◆ Given passage:
◇ ◇ ◇ ◇ ◇
Out of the ashes of offensive ineptitude, the 1982 Harvard football team found the end zone for the first time in three years against Yale.
And out of the dying sod of Harvard Stadium, an MIT-planted prank stole the show and avenged years of on-field football absence at the 99th playing of The Game.
Midway through the second quarter, a giant balloon began to grow out of the ground near mid-field, halting play and eventually capturing national headlines. At the time, WBZ-TV sportscaster Bob Lobel said it was perhaps the greatest college prank of all time. The Boston Globe’s Michael Madden agreed, calling it “the prank of pranks”, while footage of the event was broadcast nationally on CBS. This year’s Harvard-Yale game marks the twentieth anniversary of the MIT prank, an event burned in the memories of those who witnessed it as well as in Harvard-Yale Game lore.
The plot’s origins date back 40 years to when a group from MIT’s Delta Kappa Epsilon (Dekes) fraternity planted explosive cords, developed for use by demolition experts in WWII, in hopes of blasting the school’s initials into the sod before the Harvard-Yale game that year. The grounds crew discovered the explosives and school officials expelled the students involved soon after.
Undeterred, the Dekes tried again in 1978, this time developing a device that would spray-paint “MIT” in the field. Once again luck was not in their favor as a group of Brown students burnt a “B” onto the Harvard Stadium turf with lye a few weeks before the planned prank.
Grounds crew members repairing the sod discovered the device and The Game went on without incident.
But the third time was the charm for the Dekes of MIT, who replaced luck with planning, developing this “hack” for nearly two years. The device was constructed using various instruments donated by MIT laboratories, a vacuum motor, and Freon gas. All these ingredients were directed towards inflating a larger-than-life balloon emblazoned with the school’s initials and earmarked for the 1982 Harvard-Yale football game.
Once built, the most difficult task was burying it under the sod of Harvard Stadium and concealing it from the vigilant grounds crew. Over the course of eight nighttime visits, complete with lookouts and camouflage, the Dekes were able to run wires underground through a gap in the cement track that once rounded the field, and then into the bowels of the concrete horseshoe where the power supply was located. Given their poor luck with security, the MIT students waited until the week of the game to install the fire extinguisher-size device into the ground and hoped the sod would not die before the game.
At a news conference held a week after the game, one of the pranksters reflected, “Our last worry was that the piece of sod would die and there’d be a brown square on the field. It was like a heart transplant operation—at all costs, keep the grass alive!”
◇ ◇ ◇ ◇ ◇
Stored data entries:
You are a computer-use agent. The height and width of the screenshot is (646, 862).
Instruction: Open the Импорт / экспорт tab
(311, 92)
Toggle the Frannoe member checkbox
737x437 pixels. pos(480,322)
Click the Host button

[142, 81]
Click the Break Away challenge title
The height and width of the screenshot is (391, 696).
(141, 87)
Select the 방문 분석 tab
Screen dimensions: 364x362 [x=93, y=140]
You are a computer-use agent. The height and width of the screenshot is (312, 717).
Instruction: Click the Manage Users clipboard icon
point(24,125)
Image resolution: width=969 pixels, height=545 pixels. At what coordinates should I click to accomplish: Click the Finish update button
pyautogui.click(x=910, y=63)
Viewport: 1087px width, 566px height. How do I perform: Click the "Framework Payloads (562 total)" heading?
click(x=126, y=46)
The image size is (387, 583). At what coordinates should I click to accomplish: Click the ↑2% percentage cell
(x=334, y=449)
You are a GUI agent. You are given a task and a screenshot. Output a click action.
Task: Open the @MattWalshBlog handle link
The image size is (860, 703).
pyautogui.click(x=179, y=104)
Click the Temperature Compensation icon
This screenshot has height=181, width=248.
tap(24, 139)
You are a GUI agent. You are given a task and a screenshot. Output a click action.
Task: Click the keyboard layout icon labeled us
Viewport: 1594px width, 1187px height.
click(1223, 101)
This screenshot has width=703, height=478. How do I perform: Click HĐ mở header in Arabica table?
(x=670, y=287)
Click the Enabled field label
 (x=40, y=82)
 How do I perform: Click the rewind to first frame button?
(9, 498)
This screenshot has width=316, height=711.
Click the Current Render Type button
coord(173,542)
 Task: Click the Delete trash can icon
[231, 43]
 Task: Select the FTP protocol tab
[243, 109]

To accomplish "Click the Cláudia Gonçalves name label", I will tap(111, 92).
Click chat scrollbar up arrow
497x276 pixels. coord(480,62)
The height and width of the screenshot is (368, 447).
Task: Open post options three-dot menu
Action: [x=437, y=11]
◇ ◇ ◇ ◇ ◇
◆ Work instructions:
#1 From the article about the MIT balloon prank, copy out the part that opens with the words containing "Midway through the" and closes with "Harvard-Yale Game lore.".
#2 According to the article about the MIT balloon prank, over how many nighttime visits did the Dekes run their wires into Harvard Stadium?
#3 Extend the article about the MIT balloon prank, picking up after its last sentence.

◆ Answers by item:
#1
Midway through the second quarter, a giant balloon began to grow out of the ground near mid-field, halting play and eventually capturing national headlines. At the time, WBZ-TV sportscaster Bob Lobel said it was perhaps the greatest college prank of all time. The Boston Globe’s Michael Madden agreed, calling it “the prank of pranks”, while footage of the event was broadcast nationally on CBS. This year’s Harvard-Yale game marks the twentieth anniversary of the MIT prank, an event burned in the memories of those who witnessed it as well as in Harvard-Yale Game lore.

#2 Eight.

#3
The day of the game, of course, was not without complications. News that the Beavers’ band was planning to sneak onto the field and form the letters “M-I-T” forced the Dekes to move up their planned halftime ignition. So with 7:45 remaining in the first half, the ground began to shake. The field was clearing after Harvard’s second score when a nozzle burrowed its way out of the turf near midfield and began to inflate a large black balloon. The crowd stood in quiet awe while both teams retreated wearily from the minivan-sized globe.
On its surface read “MIT”, and after a few minutes the balloon suddenly popped and as quickly as it appeared, it was gone.
Yet people did not quickly forget what they had seen. After the game, then-University President Derek Bok said to The Crimson, “I sat there and didn’t really know what to think. I thought the Phoenix was again rising from the ashes....I thought I had seen it all.”
On a break from the nationally televised Ohio State-Michigan game, highlights of the “bubble”/“blob”/“thing” were broadcast across the country. Local newscasters hailed it as the best practical joke of all time, while the Dekes just saw it as success.
Of course, this story does not tell the full tale about MIT’s Harvard-Yale game hacks. In 1990 a group of MIT students set off a rocket buried at the goal line that spread a banner with the letters “MIT” through the uprights as Yale prepared to kick a field goal. After that game, which Harvard went on to lose 34-19, a head and leg cast appeared on the statue of John Harvard along with notes from the MIT conspirators.
Yet none of those efforts match the notoriety of the 1982 MIT balloon, which twenty years ago this month set a new standard for football tomfoolery and earned the headline, “MIT 1, Harvard-Yale 0.”